At the same time it is hard to argue that a simple linear scale of defined temperature has created massive advances, we can track global weather against agreed standards, including how it is changing and quantify the effects of climate change. We can calibrate instruments against each other and control conditions in ways that allow everything from the safekeeping of drugs and vaccines to ensuring that our food is cooked to precisely the right degree. Of course on top of that we have to acknowledge that temperature actually isn’t as simple as concept as its made out to be as well. Definitions always break down somewhere.

It seems to me that its important to note that these changes in meaning can affect the way we think and talk about things. Quantitative indicators can help us to share findings and analysis, to argue more effectively, most importantly to share claims and evidence in a way which is much more reliably useful. At the same time if we aren’t careful those indicators can change the very things that we think are important. It can change the underlying concept of what we are talking about.

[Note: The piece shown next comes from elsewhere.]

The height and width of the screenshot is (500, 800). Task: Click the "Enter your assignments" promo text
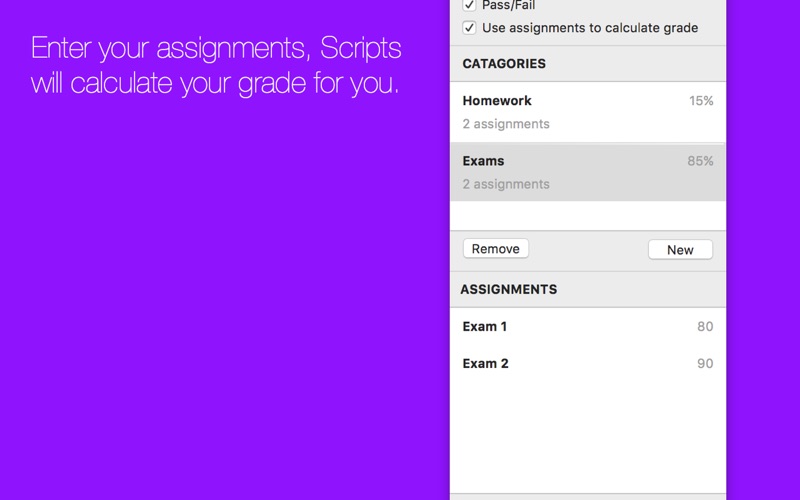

Ludwig Fleck in The Genesis and Development of a Scientific Fact explains this very effectively in terms of the history of the concept of “syphillis”. He explain how our modern conception (a disease with specific symptoms caused by an infection with a specific transmissible agent) would be totally incomprehensible to those who thought of disease in terms of how they were to be treated (in this case being classified as a disease treated with mercury). The concept itself being discussed changes when the words change.

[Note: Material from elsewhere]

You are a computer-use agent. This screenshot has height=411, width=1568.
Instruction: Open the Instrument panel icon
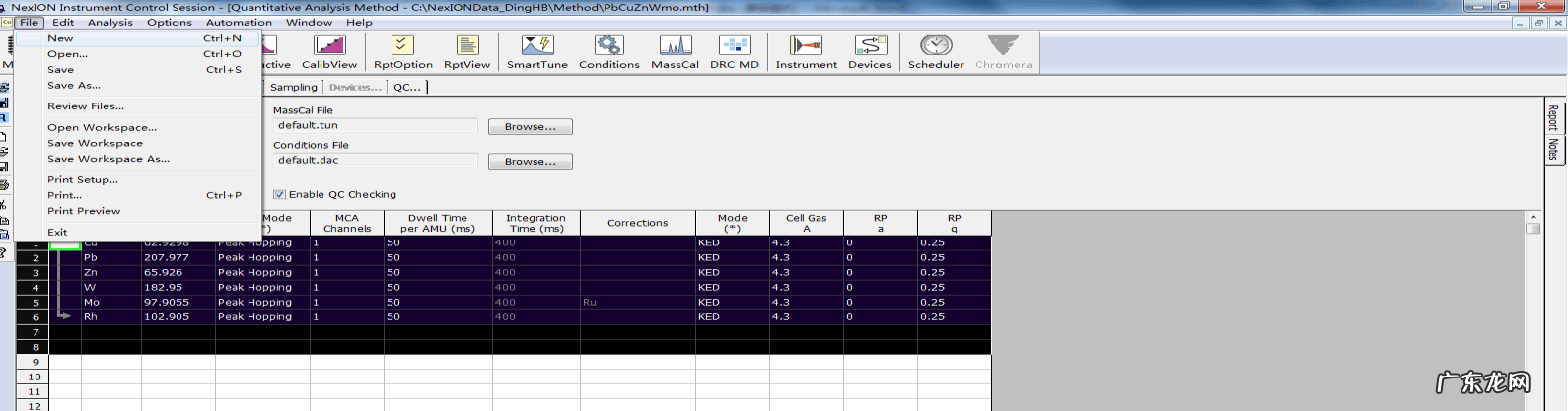point(806,51)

None of this is of course news to people in Science and Technology Studies, history of science, or indeed much of the humanities. But for scientists it often seems to undermine our conception of what we’re doing. It doesn’t need to. But you need to be aware of the problem.

This ramble brought to you in part by a conversation with @dalcashdvinksy and @StephenSergeant


5 Comments »

  • GardnerCampbell said:

    Thanks for this post. It’s a powerful corollary to Campbell’s Law, and a cautionary tale indeed.

  • Elizabeth Gadd said:

    Might the temperature references come from Yves Gingras’s excellent book on bibliometrics and research and evaluation? He defines the qualities of a good indicator as being 1) adequate, 2) sensitive and 3) homogeneous. He uses the thermometer as an illustration of an instrument that need to be sensitive to that which it measures. I.e. If it reads 20° one minute and 10° the next you know it’s faulty. In the same way, if an institution appears at number five in a ranking one year and number 500 in the ranking the following year you know the ranking is faulty…

    Elizabeth Gadd

  • Cameron Neylon said:

    Potentially. I haven’t at all had a chance to chase them down. Either way I find it a fascinating parallel so I wouldn’t find it very surprising if someone else has done the analysis properly. I should go looking properly!

  • Mark C. Wilson said:

    If only citations were the gold standard at my institution. Promotions are largely based on number of papers (more = better).

  • Henry Rzepa said:

    Can I add a different dimension. We are used to citing other articles which support (or contradict) the arguments being presented. We are less used to citing data (as a “FAIR” first class object), often relying on data “buried” in an article or the supporting information and hoping the interested reader will find it in much the same manner often as the needle in the haystack.

    But what about other objects? What about citing the instrument which might have been used to obtain data, and perhaps associated with a calibration curve or say a probe fitted for the experiment? If the article is about searches of a database, how about citing the version of that database? If software has been used to simulate a model, how about the version of that software? These can be informally cited, perhaps in the “experimental section”, but a proper citation should have formal metadata associated with it and this would require a formation citation. We are moving into an era where persistent identifiers (often known as DOIs) can be assigned to all these properties. We should get used to quoting such DOIs for all aspects of the research processes, not just articles describing the research outcomes. Or to put it more generally, metadata really can help to assign a context to the citation.